Joe Quirk from the University of Sheffield’s Department of Animal and Plant Sciences said: "Evolutionary advances in trees and their fungal partners accelerated and intensified the biological weathering processes driving soil development and calcium export from land into the oceans, enabling chalk and limestone formation that regulates Earth’s long-term atmospheric carbon dioxide and climate history.
"This ancient root-fungus partnership, dating back to the origins of land plants, can no longer be dismissed as inconsequential to the processes involved in the breakdown and weathering of rocks that ultimately leads to soil formation and the long-term regulation of Earth’s climate system.
"The weathering of rocks and minerals is integral to soil formation, so these processes would reinforce forest and ecosystem development and allow deeper roots to evolve over time.
Ground breaking study:
o Mutually beneficial partnership between the fungi and trees sees the fungus receive all the carbon it needs - in the form of sugars - from the photosynthesising tree, and in return, deliver plant-essential nutrients including phosphorus from broken down rock.
o Process drove soil development and calcium export from land into the oceans creating ocean chalk and limestone like the White Cliffs of Dover that lock away carbon for millions of years that would otherwise be in the atmosphere
o Forest root systems and their fungal partners intensified rock weathering as they evolved over millions of years, shaping the Earth’s atmospheric CO2 and climate history
"What we then discovered, was that as both the fungi and tree types evolved, the weathering effect intensified, meaning forests and their fungal partners got better at weathering rocks as they evolved and diversified over millions of years.
"This process likely affected atmospheric CO2 concentrations in Earth’s deep past by driving calcium export from the continents into the oceans.
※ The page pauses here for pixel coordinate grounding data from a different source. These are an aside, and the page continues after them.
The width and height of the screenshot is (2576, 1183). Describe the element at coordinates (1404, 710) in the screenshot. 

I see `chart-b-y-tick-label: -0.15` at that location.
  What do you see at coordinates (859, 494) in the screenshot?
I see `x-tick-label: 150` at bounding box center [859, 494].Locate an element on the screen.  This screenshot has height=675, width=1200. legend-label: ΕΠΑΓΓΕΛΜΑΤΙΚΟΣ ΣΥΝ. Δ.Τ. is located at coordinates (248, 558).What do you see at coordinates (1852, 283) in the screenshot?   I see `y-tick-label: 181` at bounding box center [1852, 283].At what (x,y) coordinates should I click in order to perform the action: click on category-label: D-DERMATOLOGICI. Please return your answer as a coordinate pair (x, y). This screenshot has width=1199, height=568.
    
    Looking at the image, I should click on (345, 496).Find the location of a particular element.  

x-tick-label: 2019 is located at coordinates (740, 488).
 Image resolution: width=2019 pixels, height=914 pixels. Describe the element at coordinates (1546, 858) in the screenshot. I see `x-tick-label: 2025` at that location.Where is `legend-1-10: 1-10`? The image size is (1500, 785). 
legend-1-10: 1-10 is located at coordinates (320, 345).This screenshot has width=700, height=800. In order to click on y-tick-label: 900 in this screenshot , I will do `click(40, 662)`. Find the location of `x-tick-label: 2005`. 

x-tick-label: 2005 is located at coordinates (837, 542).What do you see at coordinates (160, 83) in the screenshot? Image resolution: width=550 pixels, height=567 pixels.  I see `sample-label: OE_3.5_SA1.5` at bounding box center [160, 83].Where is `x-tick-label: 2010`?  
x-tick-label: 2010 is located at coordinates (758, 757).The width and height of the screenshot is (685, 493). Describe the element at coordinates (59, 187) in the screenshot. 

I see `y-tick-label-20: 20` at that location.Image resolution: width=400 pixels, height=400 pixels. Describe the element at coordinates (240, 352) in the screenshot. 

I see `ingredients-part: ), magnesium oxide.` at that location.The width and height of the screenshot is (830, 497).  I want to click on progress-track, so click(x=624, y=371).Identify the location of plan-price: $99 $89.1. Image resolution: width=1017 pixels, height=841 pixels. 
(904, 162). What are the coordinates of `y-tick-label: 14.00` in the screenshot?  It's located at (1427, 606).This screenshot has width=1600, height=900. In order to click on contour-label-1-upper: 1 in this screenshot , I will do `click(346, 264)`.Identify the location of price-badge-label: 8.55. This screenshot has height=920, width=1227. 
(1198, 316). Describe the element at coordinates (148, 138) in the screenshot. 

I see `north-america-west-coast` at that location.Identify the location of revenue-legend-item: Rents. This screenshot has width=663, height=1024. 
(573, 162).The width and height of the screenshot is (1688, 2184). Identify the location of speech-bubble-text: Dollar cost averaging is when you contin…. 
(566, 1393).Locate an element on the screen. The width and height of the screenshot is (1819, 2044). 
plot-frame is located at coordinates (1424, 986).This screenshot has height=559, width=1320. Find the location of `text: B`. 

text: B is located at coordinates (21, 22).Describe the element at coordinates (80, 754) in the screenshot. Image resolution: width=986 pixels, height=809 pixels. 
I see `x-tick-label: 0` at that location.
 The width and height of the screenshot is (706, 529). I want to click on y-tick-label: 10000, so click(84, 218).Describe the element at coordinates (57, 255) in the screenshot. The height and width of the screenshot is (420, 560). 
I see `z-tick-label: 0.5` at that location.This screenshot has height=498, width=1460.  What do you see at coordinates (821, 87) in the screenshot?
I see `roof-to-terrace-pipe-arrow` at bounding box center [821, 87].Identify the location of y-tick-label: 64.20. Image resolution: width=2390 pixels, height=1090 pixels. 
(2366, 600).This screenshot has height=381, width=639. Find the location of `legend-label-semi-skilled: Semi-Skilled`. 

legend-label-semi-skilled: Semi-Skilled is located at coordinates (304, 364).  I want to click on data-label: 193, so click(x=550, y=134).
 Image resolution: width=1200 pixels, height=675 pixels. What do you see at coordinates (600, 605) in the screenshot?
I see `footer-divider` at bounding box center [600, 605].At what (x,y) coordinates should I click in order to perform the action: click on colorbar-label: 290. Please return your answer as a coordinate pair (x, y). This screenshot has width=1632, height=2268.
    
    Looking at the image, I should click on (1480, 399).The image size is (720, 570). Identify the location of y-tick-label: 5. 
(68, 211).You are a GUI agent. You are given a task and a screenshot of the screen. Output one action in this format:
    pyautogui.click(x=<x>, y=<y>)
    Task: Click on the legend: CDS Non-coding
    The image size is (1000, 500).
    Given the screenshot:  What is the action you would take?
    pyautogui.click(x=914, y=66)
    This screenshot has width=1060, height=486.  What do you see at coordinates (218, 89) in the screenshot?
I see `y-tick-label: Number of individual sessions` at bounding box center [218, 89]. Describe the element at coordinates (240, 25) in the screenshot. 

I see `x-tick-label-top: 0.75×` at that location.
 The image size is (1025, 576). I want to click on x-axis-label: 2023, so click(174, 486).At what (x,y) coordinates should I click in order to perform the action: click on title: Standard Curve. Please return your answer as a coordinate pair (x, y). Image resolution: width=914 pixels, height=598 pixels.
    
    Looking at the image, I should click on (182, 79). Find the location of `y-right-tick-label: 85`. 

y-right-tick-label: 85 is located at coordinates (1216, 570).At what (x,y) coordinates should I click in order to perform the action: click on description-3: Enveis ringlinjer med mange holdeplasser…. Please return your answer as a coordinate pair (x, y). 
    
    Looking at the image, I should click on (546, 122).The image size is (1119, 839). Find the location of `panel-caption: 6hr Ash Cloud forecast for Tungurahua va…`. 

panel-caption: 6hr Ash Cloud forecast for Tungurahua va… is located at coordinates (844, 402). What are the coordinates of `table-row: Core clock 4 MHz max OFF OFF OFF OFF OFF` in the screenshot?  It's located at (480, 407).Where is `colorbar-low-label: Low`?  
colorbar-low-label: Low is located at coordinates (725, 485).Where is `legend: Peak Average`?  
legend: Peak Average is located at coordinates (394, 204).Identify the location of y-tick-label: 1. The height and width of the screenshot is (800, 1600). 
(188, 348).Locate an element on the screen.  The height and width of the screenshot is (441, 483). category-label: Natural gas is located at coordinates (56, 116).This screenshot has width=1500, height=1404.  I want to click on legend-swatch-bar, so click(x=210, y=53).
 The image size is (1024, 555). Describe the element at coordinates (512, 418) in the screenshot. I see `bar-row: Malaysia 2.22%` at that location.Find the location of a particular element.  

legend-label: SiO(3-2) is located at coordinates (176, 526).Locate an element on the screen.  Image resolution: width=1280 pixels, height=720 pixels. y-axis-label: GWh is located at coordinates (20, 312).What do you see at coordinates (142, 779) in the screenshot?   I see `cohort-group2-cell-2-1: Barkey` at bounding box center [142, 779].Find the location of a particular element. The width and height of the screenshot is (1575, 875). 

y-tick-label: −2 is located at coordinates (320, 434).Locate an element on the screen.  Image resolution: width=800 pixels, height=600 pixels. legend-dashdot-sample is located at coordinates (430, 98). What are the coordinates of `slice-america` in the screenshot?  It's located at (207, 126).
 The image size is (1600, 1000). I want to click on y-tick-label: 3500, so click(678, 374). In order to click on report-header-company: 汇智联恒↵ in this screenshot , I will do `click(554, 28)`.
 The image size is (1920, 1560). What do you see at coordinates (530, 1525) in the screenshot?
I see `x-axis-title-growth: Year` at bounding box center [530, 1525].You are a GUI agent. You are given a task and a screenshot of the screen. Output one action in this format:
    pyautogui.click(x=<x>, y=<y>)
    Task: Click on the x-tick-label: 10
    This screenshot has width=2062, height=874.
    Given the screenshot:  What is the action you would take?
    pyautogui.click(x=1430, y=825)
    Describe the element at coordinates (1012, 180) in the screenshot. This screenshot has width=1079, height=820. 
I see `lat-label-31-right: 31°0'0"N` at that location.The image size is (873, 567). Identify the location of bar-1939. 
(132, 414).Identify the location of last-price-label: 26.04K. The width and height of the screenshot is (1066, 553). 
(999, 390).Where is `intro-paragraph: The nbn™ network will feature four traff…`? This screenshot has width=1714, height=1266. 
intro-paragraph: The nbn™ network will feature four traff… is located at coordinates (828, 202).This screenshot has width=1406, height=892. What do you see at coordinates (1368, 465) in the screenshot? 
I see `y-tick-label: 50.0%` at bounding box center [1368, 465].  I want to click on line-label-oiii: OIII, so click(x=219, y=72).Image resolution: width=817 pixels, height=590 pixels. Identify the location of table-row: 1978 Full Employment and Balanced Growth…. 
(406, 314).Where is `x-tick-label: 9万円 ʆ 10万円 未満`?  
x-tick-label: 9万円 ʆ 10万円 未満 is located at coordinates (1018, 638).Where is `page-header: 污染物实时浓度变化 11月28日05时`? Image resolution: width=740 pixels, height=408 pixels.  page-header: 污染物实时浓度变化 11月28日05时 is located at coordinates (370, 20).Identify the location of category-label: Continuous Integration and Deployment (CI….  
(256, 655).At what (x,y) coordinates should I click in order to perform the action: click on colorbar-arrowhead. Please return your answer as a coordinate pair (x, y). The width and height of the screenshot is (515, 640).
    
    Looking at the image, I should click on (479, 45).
The calcium is used by marine organisms, along with bicarbonate, to make calcium carbonate during shell making, for example.
"Calcium carbonate ultimately becomes limestone rock, like the White Cliffs of Dover. The carbon within the limestone then stays locked away inside the rock for millions of years, preventing the atmosphere from becoming too rich in CO2, until tectonic movement and metamorphism releases the carbon back into CO2 gas and it is returned to the atmosphere through volcanic venting."
The researchers carried out their experiments at the UK’s National Arboretum at Westonbirt in Gloucestershire with mature trees representing those that populated the Earth’s early forests, as well as more recently evolved tree types that dominate large areas of forest on Earth today.
The Arboretum at Westonbirt provided the researchers with the ideal natural laboratory to make the first systematic assessments of the impact of tree and fungal evolution on rock weathering and mineral breakdown.
Quirk added: "We knew that the appearance of forests 350 million years ago played a major role in shaping the Earth’s atmospheric CO2 concentration and climate, but now our exciting findings point to the mechanisms responsible for this defining phase in Earth’s history.
"Our findings highlight the importance of intensifying interactions between tree roots, soil-dwelling fungi and rocks as forests evolved in driving the processes that have fundamentally shaped the world we know today."